Além disso, as diferentes configurações e combinações dos versos receberam diferentes quantidades de tíner: pouca, média, ou muita. Resultando assim em diversos graus de diluição do texto e saturação da cor, as partes que receberam menos tíner foram menos diluídas e apresentam maior saturação de cor; já aquelas que receberam mais tíner são menos saturadas e menos legíveis em relação às primeiras, possibilitando dessa forma observar as possibilidades visuais geradas pela diluição.
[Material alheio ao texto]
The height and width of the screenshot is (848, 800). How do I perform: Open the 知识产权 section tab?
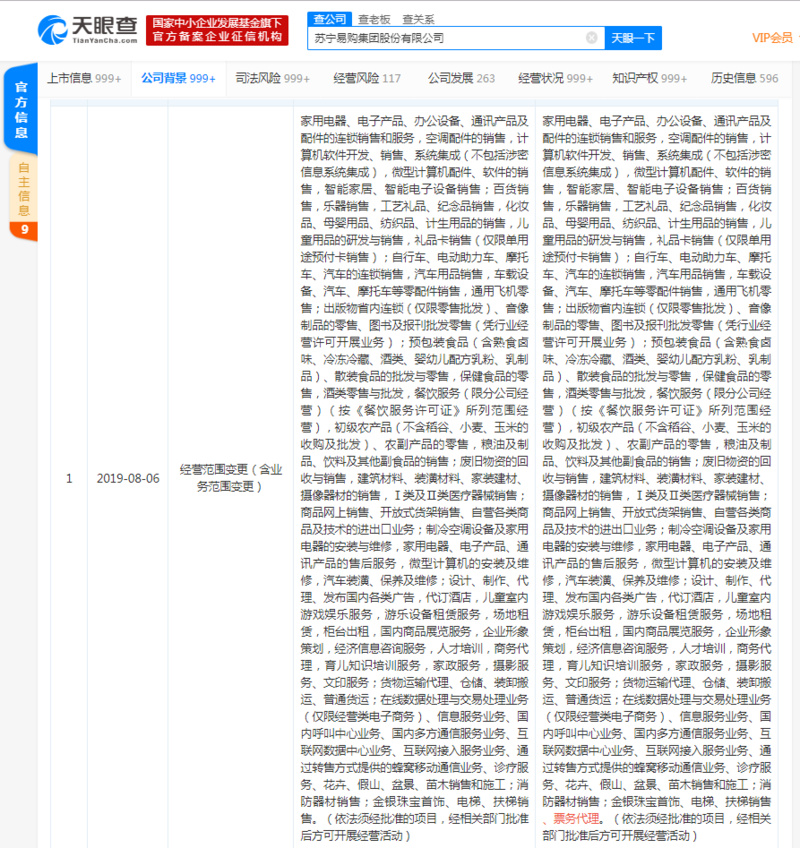(x=649, y=78)
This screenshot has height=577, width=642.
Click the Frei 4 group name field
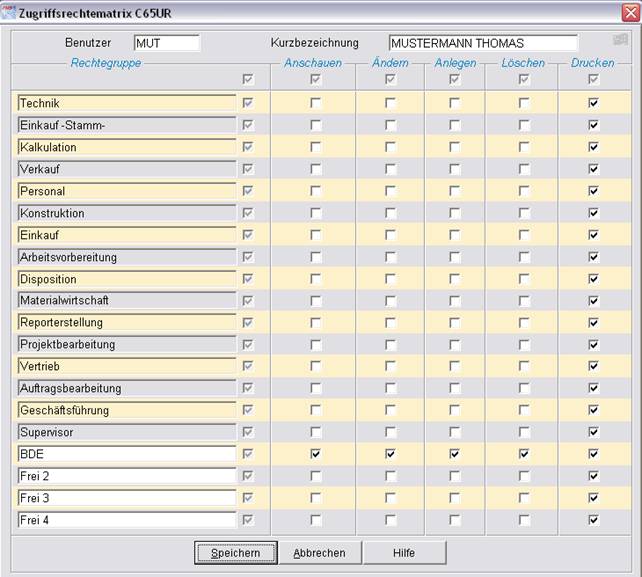126,520
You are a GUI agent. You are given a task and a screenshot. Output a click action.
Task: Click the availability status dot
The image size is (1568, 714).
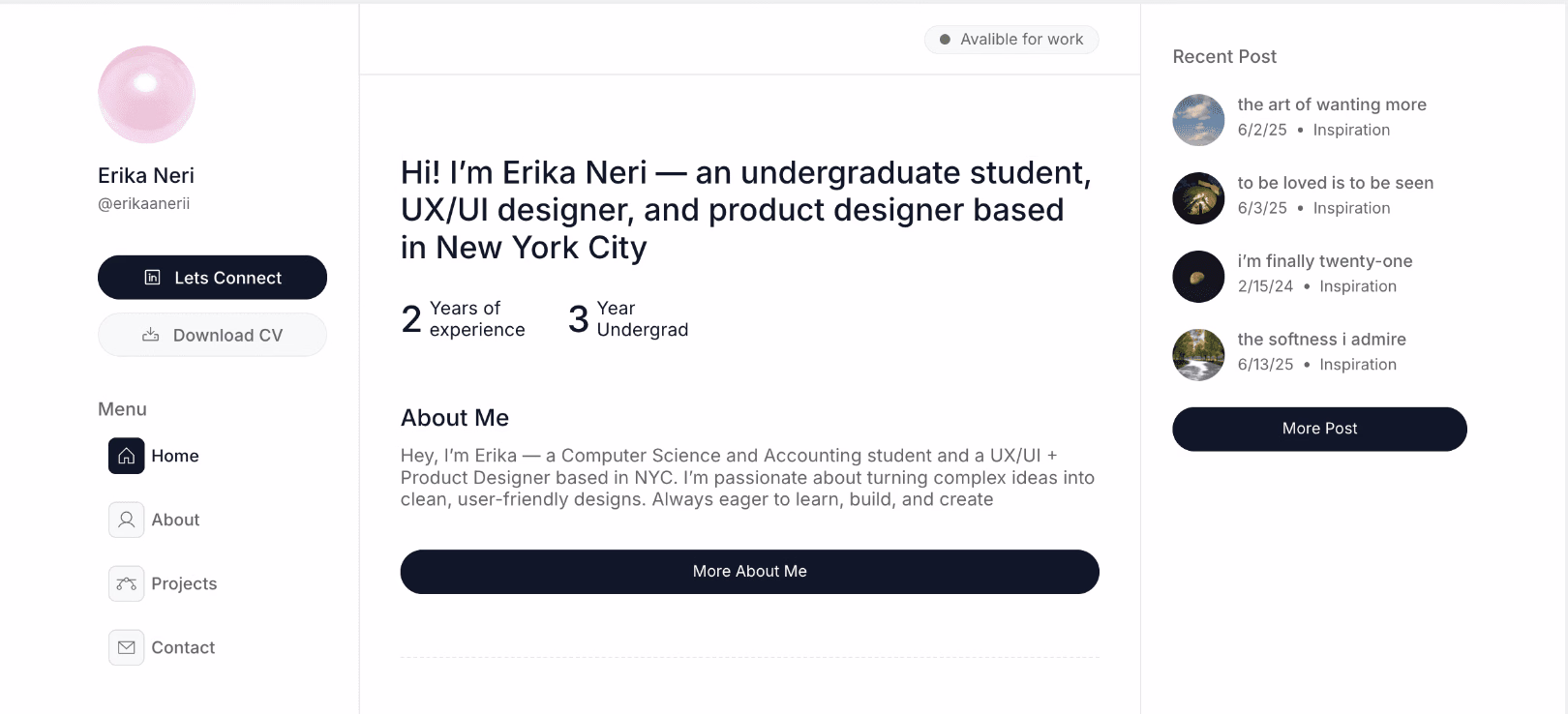(x=944, y=39)
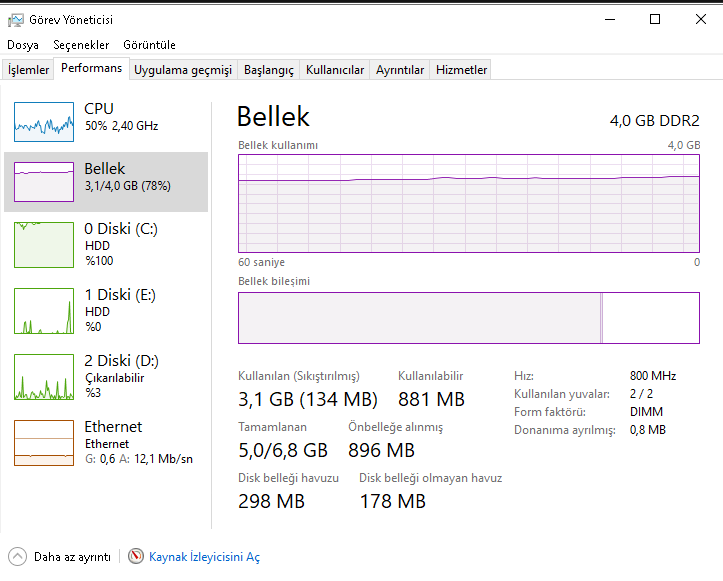Open the Dosya menu
This screenshot has height=581, width=723.
pos(23,45)
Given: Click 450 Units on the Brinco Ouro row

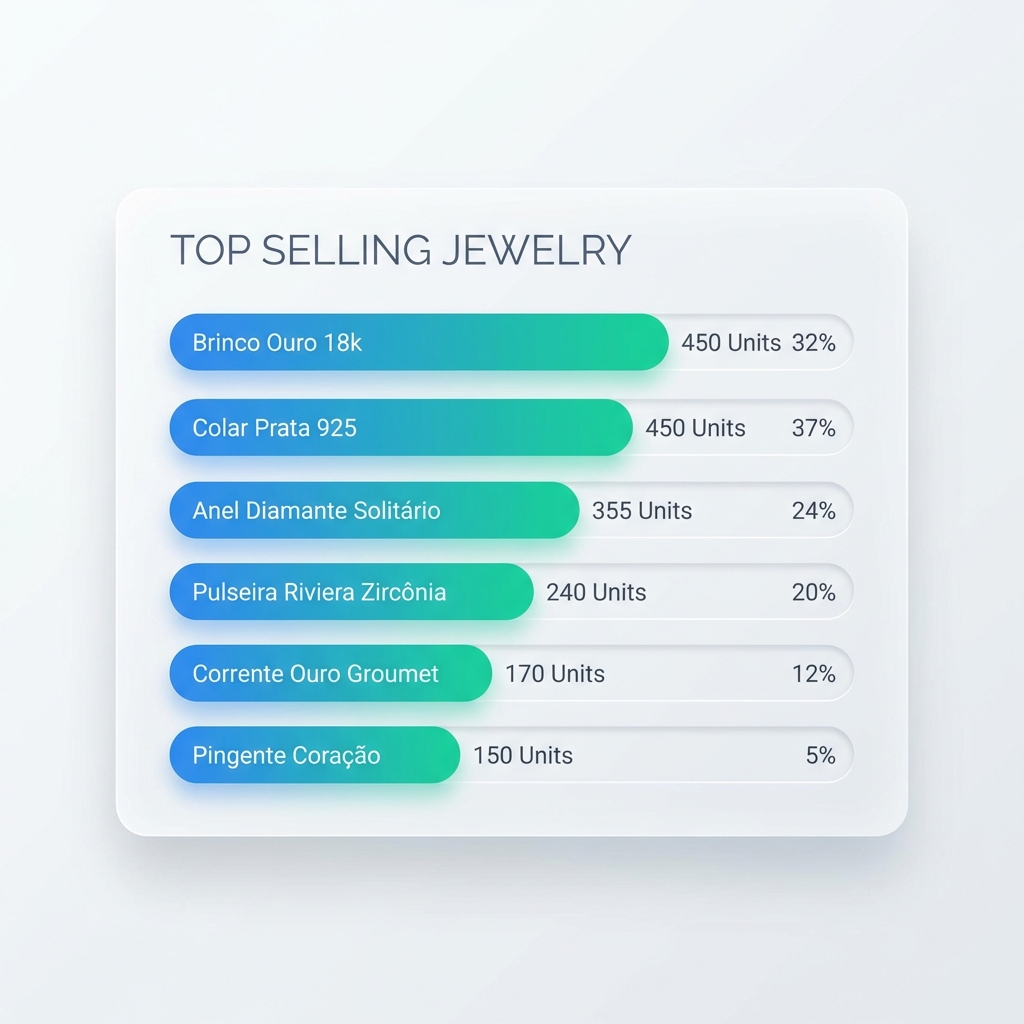Looking at the screenshot, I should click(731, 343).
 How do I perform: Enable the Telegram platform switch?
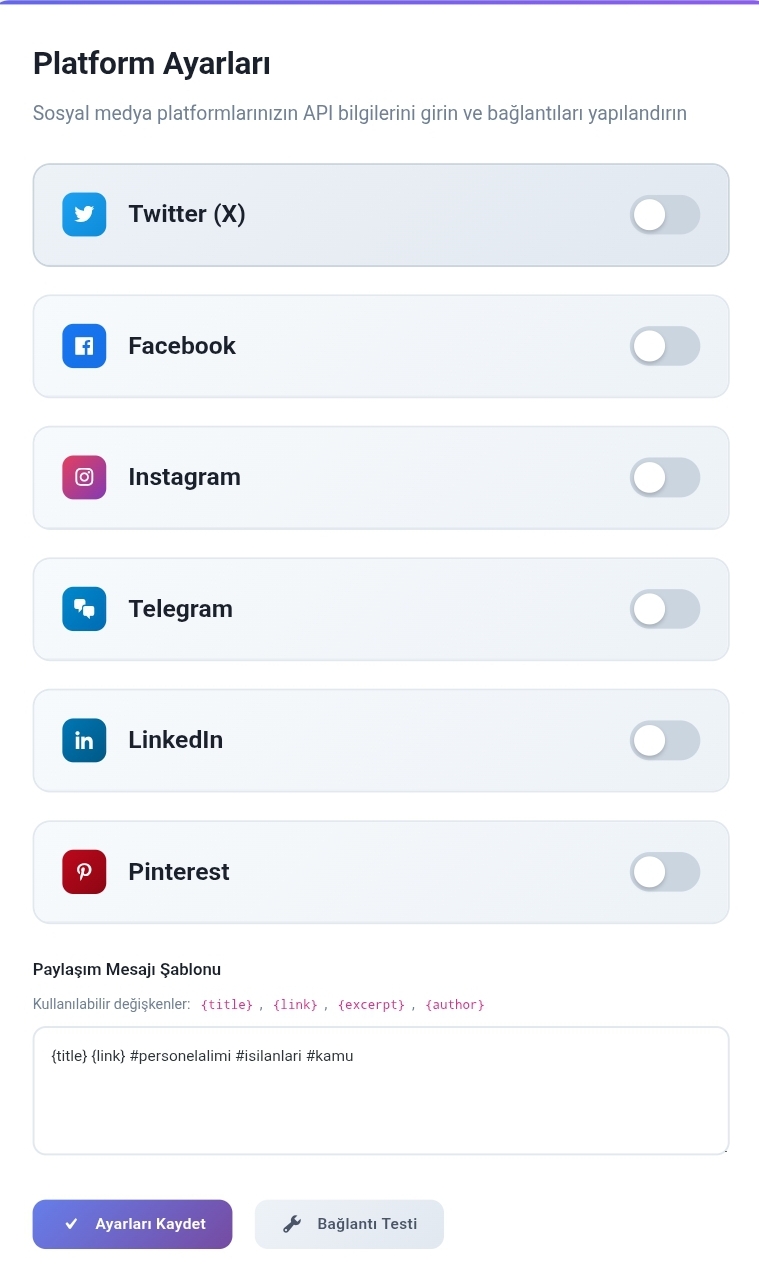coord(665,609)
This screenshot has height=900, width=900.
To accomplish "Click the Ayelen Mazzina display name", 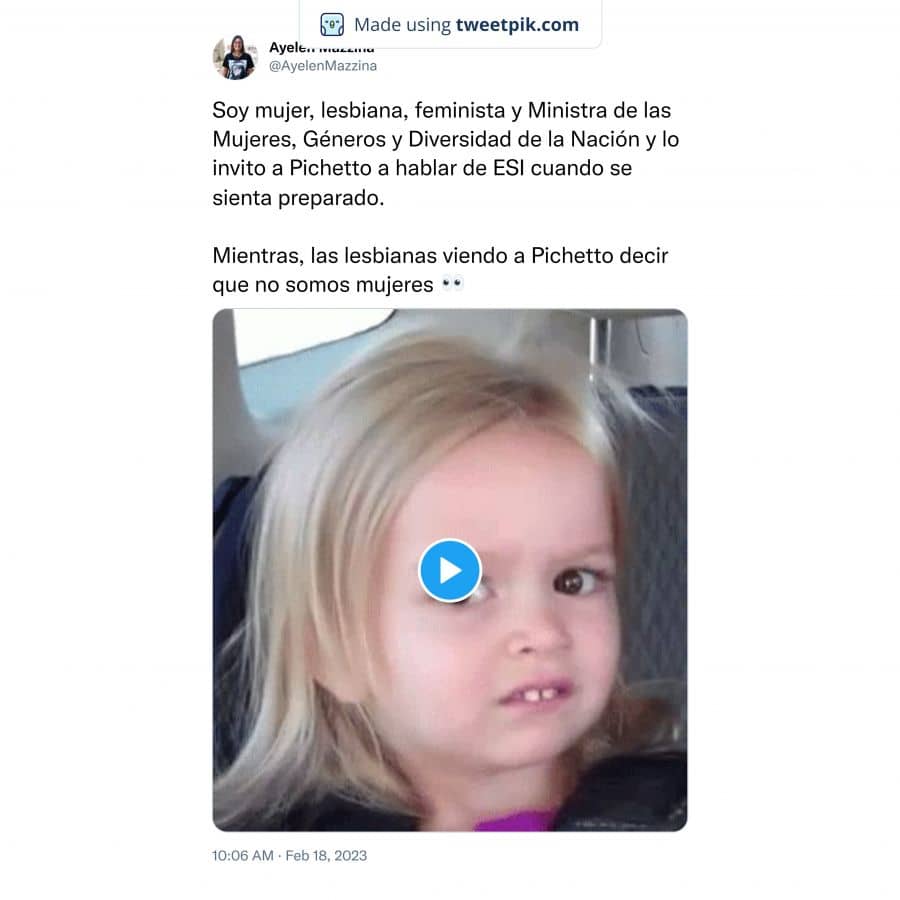I will click(x=321, y=48).
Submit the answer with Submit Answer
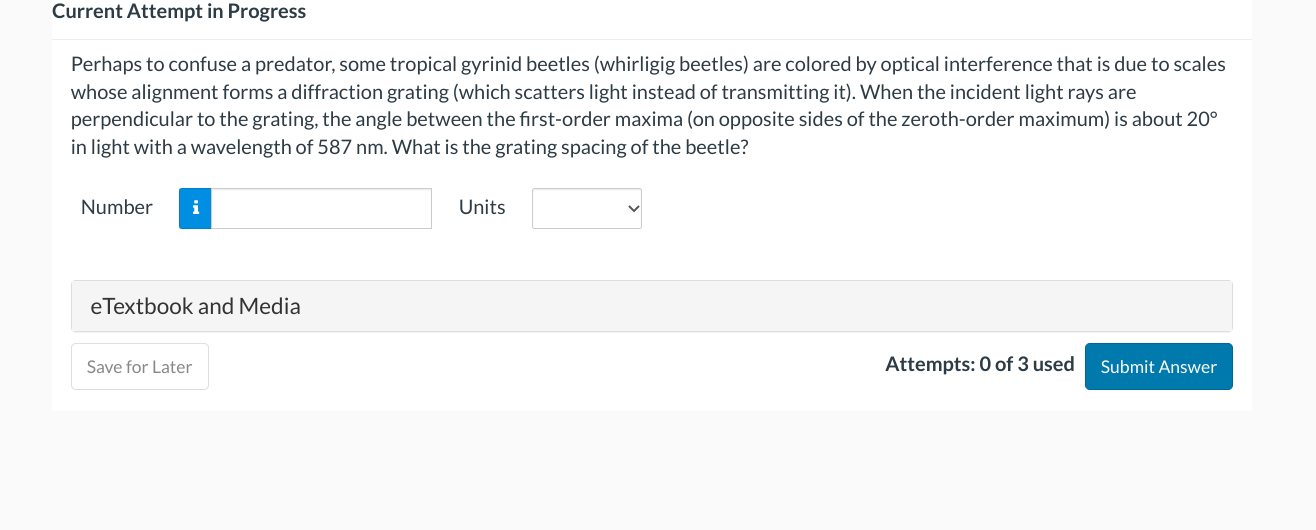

Essa nova experiência com a técnica de diluir a tinta das canetas esferográficas proporcionou um entendimento acerca da formação das manchas de tinta e de detalhes técnicos gerais. Constatei que o controle da quantidade de texto (que está vinculada à quantidade de tinta sobre o papel) e da quantidade de tíner produz resultados bastante variados.

Os efeitos produzidos pela variação nas quantidades dos materiais utilizados podem ser explorados em relação a linhas não diluídas presentes no papel almaço, ou combinados, criando gradações. A técnica pode ser utilizada para criar efeitos de esvanecimento ou surgimento gradual com apenas um papel, contendo palavras ou imagens, posicionado sobre outros papéis no momento da aplicação do solvente, pois as folhas que recebem indiretamente o tíner o absorvem e também apresentam manchas.

A absorção do material foi muito importante na composição de Des-escrevendo, pois as folhas que constituem os diários não receberam o tíner uma a uma, mas em conjunto. Dessa forma houve folhas que receberam o solvente indiretamente e esse material se acumulou, carregando resquícios da tinta nas folhas que as sobrepunham.

Tanto em Des-escrevendo quanto em Blue of my oblivion, a cor azul foi escolhida por sua qualidade de remeter à escrita à mão. Contudo, para uma análise detalhada do trabalho é preciso ir além da primeira razão que motivou essa escolha e entender o azul como elemento de construção do trabalho finalizado.